Supplied data:
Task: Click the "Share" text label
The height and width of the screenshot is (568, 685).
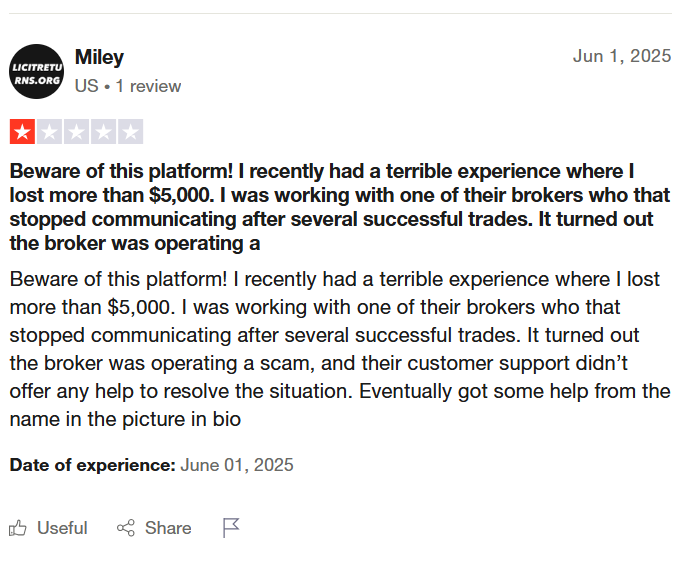Action: (168, 528)
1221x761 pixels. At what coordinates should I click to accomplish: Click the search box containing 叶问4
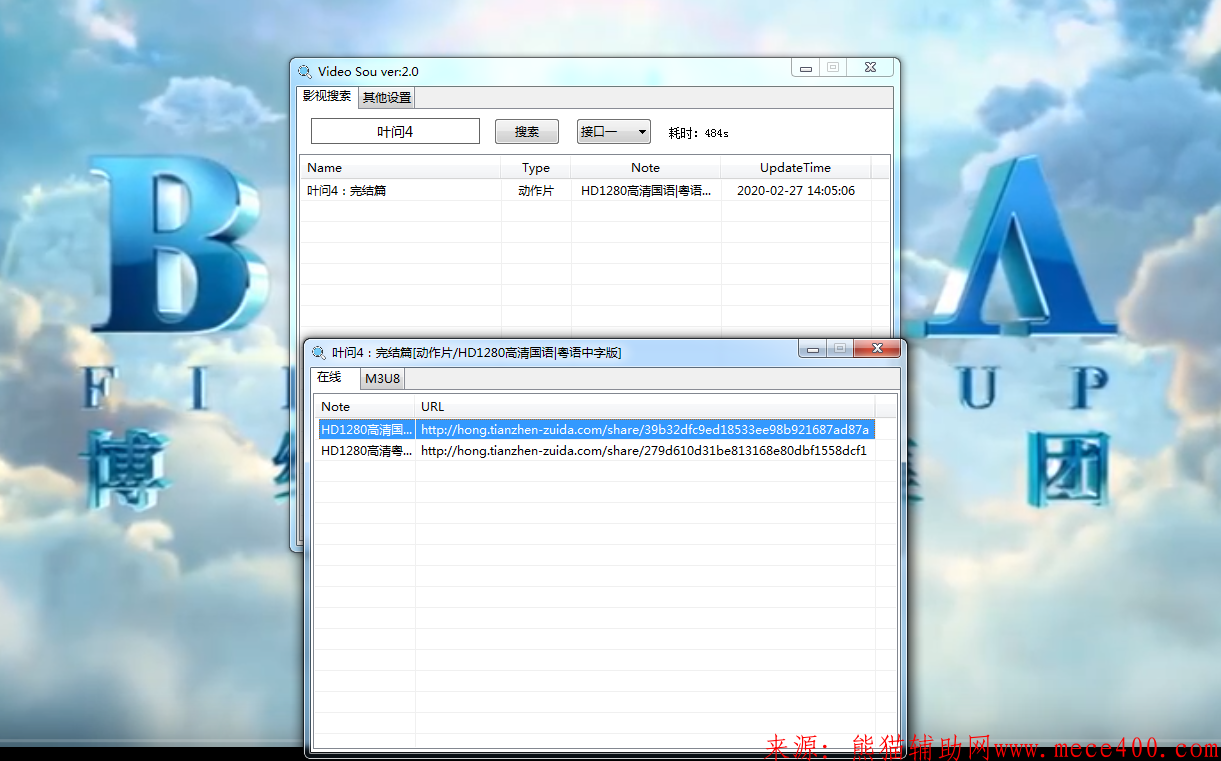(395, 132)
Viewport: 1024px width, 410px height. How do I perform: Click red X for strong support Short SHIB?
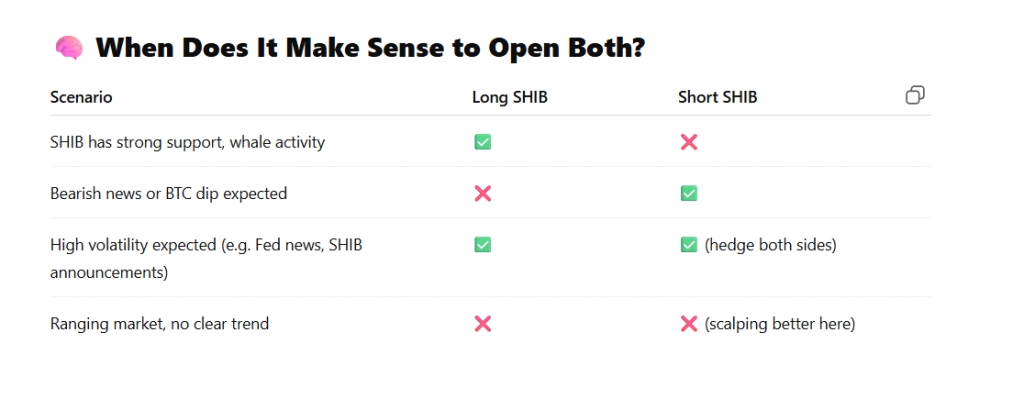pos(688,142)
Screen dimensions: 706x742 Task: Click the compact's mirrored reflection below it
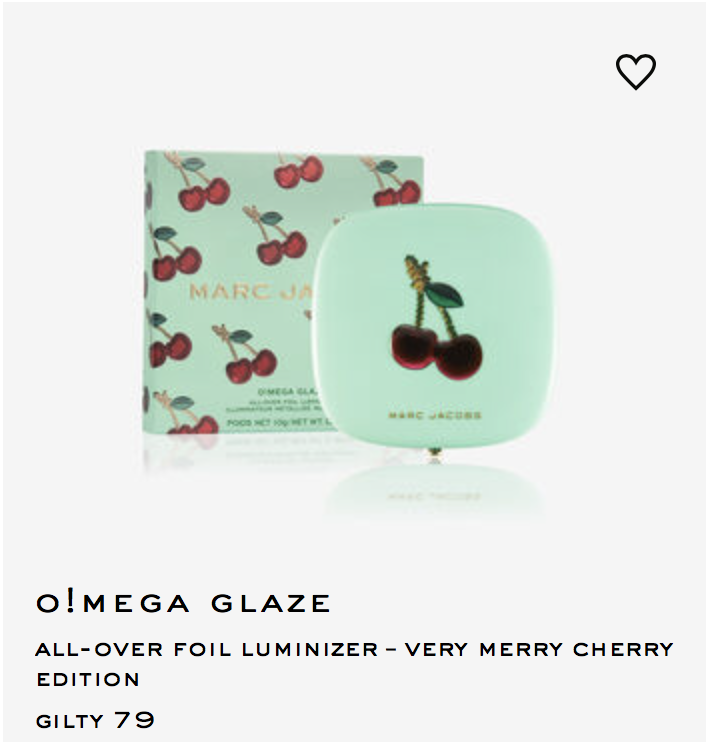pos(434,491)
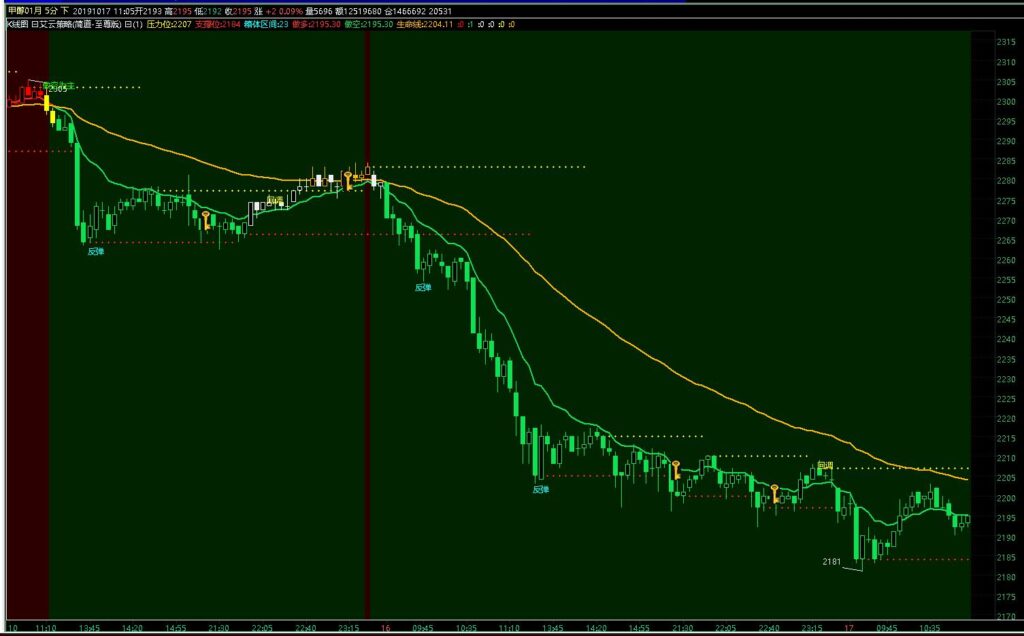This screenshot has width=1024, height=636.
Task: Select the 反弹 marker near price 2253
Action: click(x=423, y=288)
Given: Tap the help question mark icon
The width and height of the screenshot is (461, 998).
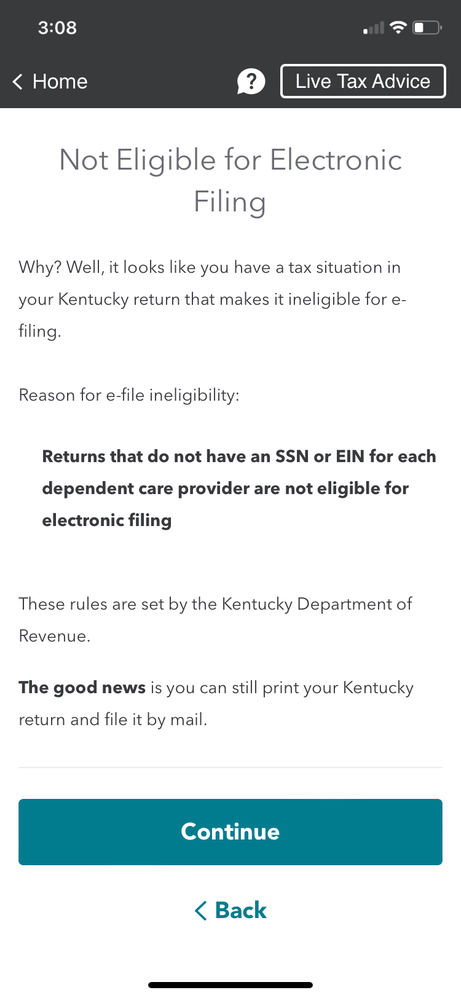Looking at the screenshot, I should [x=251, y=81].
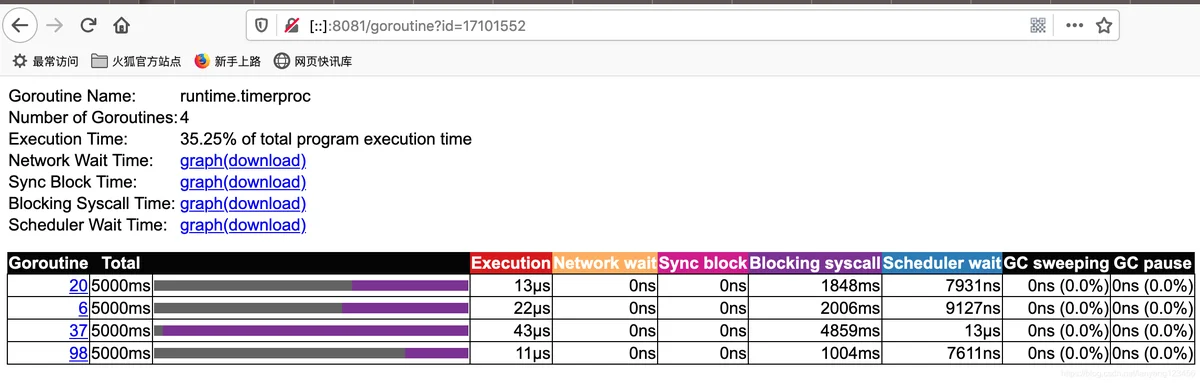Open goroutine 37 details link

(79, 330)
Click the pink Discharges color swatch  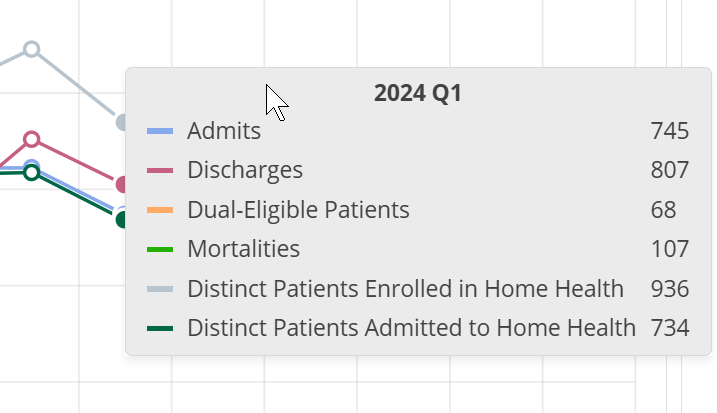pyautogui.click(x=160, y=171)
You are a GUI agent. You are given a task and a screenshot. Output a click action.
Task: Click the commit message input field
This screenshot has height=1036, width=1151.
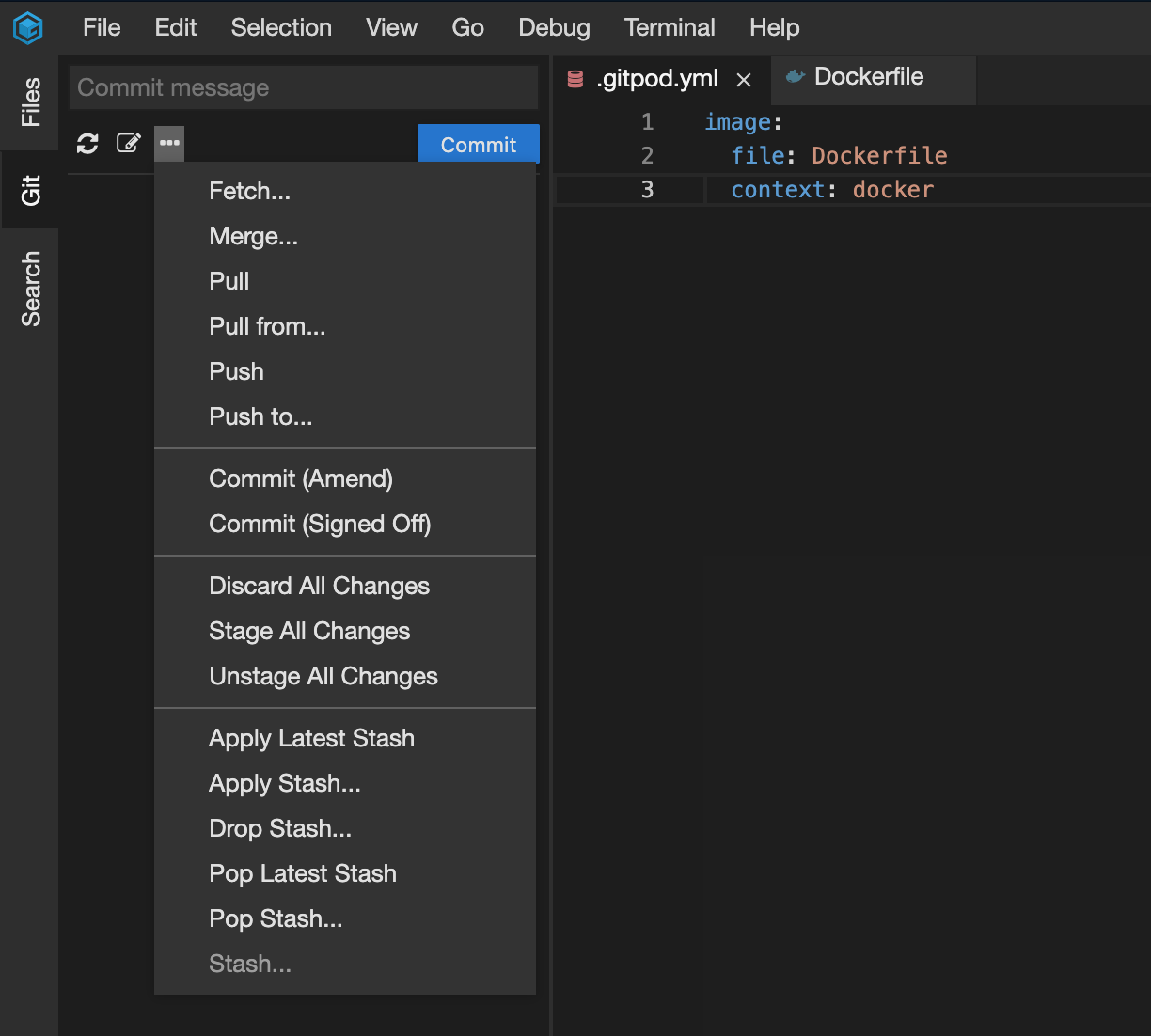click(303, 87)
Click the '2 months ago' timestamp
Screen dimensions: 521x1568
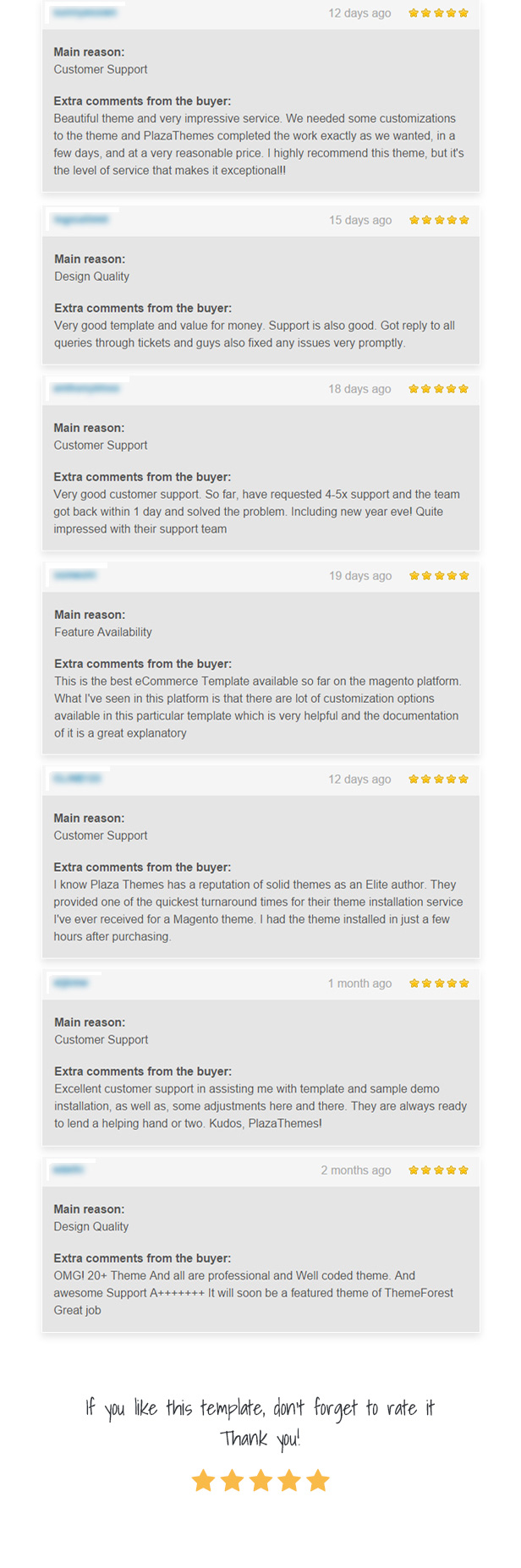coord(356,1171)
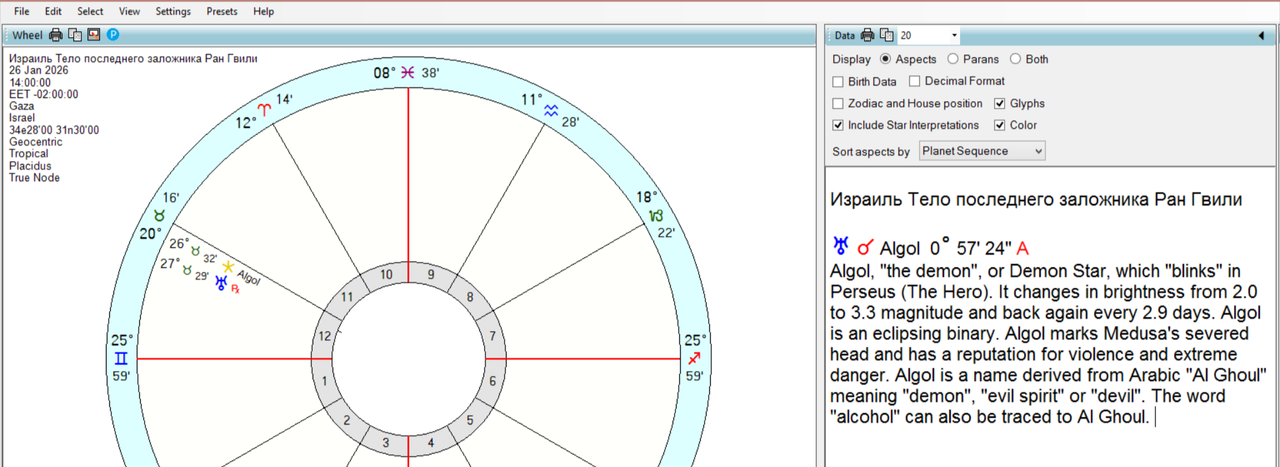The image size is (1280, 467).
Task: Print the Data panel contents
Action: coord(868,35)
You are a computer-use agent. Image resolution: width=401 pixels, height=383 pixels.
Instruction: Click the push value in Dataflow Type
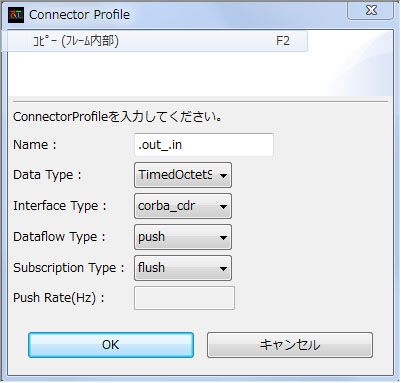[151, 237]
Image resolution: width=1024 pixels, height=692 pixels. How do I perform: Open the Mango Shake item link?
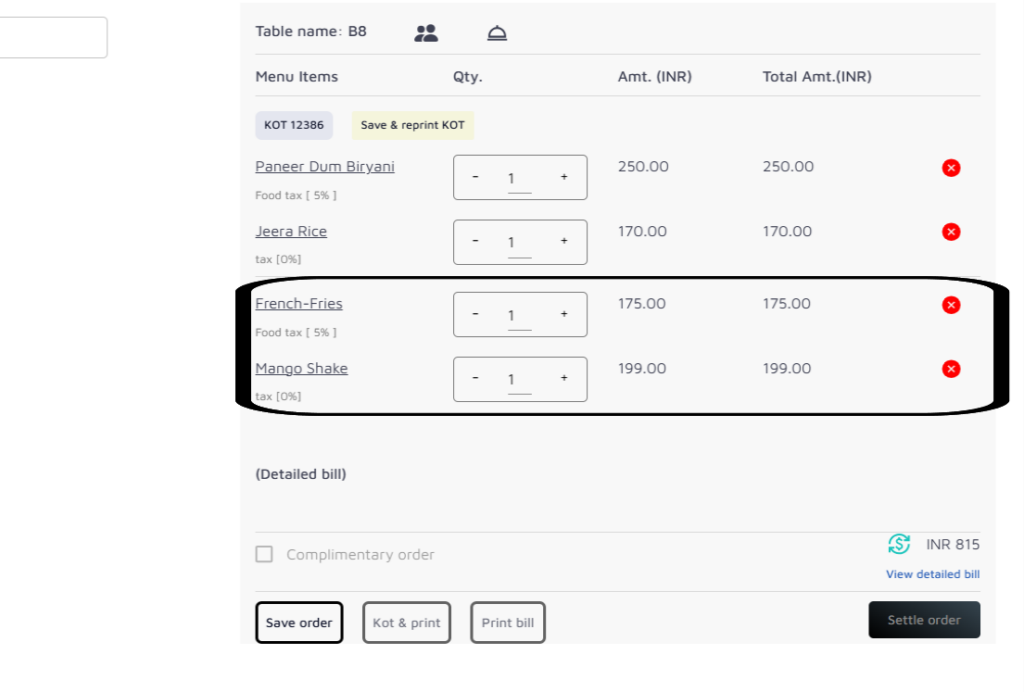[301, 369]
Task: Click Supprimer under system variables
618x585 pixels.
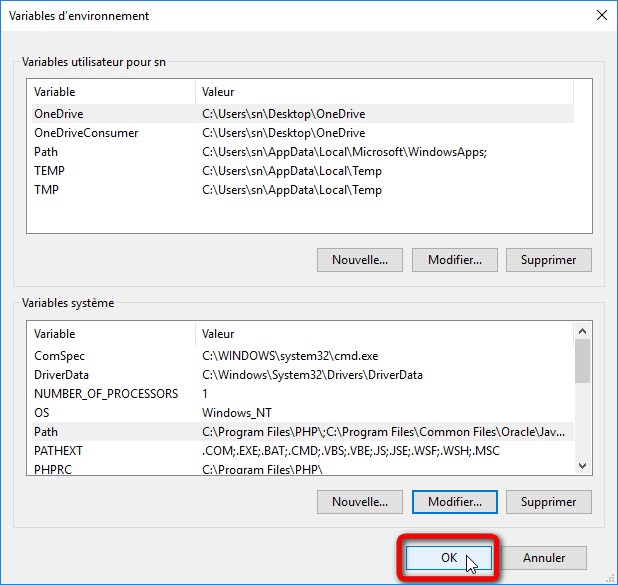Action: click(549, 502)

Your assignment:
Repeat word for word only the lines from the line holding "Task: Click the commit message input field" to the final line of the material, both included. Don't carry over any picture.

The answer:
Task: Click the commit message input field
This screenshot has height=1036, width=1151.
click(303, 87)
Click the '2 months ago' timestamp
Screen dimensions: 521x1568
coord(356,1171)
The image size is (1280, 467).
Task: Print the Data panel contents
Action: coord(868,35)
You are a computer-use agent. Image resolution: width=401 pixels, height=383 pixels.
Instruction: Click the push value in Dataflow Type
[151, 237]
Image resolution: width=1024 pixels, height=692 pixels. How do I perform: Open the Mango Shake item link?
[301, 369]
Task: Click Supprimer under system variables
618x585 pixels.
Action: click(549, 502)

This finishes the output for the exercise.